I suspect there was never a Noah. I do like the idea of him. Lord knows he was an optimist. He preserved life in a dark time. There’s no evidence he burned houses. He didn’t arrive on dry land and slaughter the locals like Columbus. I have no idea what he thought about governance but the birds liked him.

Disability by Any Other Name

I’ve been disabled all my life and I hate the term. Beneath it, like Poe’s tell tale heart, is the pulse of loss. The “d” word is Karl Marx’s term: a 19th century mark for injured workers. It originally meant the lack of utility or earning power owing to a broken body. I prefer to be called a citizen.

That I’m a blind citizen should matter not at all.
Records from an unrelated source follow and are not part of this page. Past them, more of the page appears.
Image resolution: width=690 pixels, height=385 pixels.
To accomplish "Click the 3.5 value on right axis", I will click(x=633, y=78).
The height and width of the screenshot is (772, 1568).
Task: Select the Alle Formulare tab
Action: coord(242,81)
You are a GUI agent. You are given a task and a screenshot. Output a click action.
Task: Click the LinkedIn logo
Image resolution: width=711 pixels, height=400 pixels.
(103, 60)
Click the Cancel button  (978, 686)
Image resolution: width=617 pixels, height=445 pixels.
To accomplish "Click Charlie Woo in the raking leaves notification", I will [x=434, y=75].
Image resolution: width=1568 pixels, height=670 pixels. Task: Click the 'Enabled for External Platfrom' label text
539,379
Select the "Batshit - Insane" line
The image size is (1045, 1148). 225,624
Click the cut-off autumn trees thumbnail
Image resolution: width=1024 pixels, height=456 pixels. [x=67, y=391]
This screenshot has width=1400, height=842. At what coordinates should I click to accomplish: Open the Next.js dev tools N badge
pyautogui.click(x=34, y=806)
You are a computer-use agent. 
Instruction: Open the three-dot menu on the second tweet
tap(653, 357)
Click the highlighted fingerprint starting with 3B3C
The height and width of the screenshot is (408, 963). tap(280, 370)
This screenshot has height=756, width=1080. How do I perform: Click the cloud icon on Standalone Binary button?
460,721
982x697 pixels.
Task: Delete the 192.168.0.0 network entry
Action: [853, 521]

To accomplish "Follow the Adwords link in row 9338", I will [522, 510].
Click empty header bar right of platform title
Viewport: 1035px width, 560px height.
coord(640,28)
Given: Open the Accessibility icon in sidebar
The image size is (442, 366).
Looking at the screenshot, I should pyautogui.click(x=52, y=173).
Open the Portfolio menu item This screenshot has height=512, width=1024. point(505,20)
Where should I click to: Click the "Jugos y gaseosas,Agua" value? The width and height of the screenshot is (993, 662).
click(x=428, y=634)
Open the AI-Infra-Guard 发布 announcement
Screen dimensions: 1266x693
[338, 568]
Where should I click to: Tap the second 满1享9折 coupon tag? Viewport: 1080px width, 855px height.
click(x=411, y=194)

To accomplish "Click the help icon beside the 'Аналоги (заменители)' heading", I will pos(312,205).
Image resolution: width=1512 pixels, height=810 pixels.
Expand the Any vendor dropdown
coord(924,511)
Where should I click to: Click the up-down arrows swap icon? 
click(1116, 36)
Did you know that blindness is nothing more than being born left handed? Disability is a false name which pulses underneath us and continues to cause human beings with diverse bodies terrible harm.

Of course there are cutesy efforts to fix the d word like putting the “dis” in parentheses to emphasize ability. This has always seemed to me like putting antlers on a cat. Diversions are seldom more than gestures and unless you’re using sign language gestures don’t mean much. Most if not all disabled will agree we’ve had enough of gestures.

The d word can’t describe me or the hundreds of d people I know. My band is made up of practical men, women, and children who have imaginations, wisdoms, loves, sorrows, tastes, and ambitions. For them the d is a horse collar—outdated, heavy. No one needs a horse collar anymore. Blind I’m disabled by the idea I’ve nothing to give. Disabled I’m doubly blind—not seeing becomes figurative worthlessness.

Citizen is better. I’d like my value to be understood as a matter of the hive. And yes, “value” is another tell tale heart. Value for whom? What does value mean? Why should the tax payer pay for a kid with Down syndrome to go to school?

Hitler called the disabled “useless eaters” to suggest the state shouldn’t support the unproductive. The presumption of competence, that the disabled have potential can’t co-exist in a purely industrial and essentialized vision of human bodies. It’s a terrifying vision. The d word is outworn, dangerous, and like the horse collar above, unsuited to a century when work itself is being reexamined.

I believe the future of work will involve more and more autonomous systems—robotics, driverless cars, supply chains that are fully automated. What will work mean for humans? It’s possible that deconstructing the d word will be important for everyone. Or it already is.